■ BRIEF ■
Gather all lines from the material that contain "computer".
———
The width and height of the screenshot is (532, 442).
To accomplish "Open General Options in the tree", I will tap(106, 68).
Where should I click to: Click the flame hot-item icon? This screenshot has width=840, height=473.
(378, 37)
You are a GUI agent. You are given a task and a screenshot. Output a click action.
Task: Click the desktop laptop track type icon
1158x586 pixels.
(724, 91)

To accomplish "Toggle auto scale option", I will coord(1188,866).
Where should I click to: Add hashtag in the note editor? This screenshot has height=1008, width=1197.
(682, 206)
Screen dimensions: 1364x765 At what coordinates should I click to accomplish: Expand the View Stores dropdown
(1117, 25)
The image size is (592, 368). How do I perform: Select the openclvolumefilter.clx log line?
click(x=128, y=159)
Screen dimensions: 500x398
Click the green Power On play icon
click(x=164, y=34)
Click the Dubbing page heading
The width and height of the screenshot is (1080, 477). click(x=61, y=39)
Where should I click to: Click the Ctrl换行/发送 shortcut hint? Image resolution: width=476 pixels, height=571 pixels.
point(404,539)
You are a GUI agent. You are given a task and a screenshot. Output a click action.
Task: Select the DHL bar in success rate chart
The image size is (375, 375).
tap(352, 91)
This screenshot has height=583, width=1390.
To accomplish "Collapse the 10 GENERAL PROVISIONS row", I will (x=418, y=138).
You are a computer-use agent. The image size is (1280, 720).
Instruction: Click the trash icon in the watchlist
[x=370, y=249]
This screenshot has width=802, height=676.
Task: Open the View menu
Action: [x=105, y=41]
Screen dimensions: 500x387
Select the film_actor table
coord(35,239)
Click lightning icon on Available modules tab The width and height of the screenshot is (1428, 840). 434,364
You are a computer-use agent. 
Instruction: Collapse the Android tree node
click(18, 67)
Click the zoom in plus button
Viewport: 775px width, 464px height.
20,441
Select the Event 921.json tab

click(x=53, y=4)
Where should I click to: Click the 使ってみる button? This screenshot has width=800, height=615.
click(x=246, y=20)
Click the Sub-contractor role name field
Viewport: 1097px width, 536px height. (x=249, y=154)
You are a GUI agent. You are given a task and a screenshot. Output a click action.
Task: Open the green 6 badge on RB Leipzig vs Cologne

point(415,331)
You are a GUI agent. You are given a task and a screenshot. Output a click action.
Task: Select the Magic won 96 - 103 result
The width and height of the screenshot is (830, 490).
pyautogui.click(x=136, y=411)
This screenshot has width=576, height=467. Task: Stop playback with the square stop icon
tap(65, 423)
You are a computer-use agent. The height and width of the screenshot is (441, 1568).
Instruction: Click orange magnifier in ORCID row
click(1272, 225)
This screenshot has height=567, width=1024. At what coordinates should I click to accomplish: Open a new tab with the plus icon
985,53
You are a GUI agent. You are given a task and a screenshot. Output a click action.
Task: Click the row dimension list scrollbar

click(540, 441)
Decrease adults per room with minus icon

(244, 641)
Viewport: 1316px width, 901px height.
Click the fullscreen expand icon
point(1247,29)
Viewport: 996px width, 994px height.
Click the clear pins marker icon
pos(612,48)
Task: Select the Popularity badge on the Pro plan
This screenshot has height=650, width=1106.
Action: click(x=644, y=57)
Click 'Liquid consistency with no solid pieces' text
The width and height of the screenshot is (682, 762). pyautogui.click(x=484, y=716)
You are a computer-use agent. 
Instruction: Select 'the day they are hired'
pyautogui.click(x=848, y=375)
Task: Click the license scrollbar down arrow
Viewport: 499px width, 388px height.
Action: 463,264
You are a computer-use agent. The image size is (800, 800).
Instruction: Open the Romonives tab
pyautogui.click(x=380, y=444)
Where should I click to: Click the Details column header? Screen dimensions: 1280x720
———
■ RESPONSE FOR THIS EXERCISE ■
You are a computer-use agent. The image size is (1280, 720).
You are a computer-use agent. 
You are a computer-use agent. The height and width of the screenshot is (441, 1568).
You are a computer-use agent. 
You are a computer-use agent. The image size is (800, 800).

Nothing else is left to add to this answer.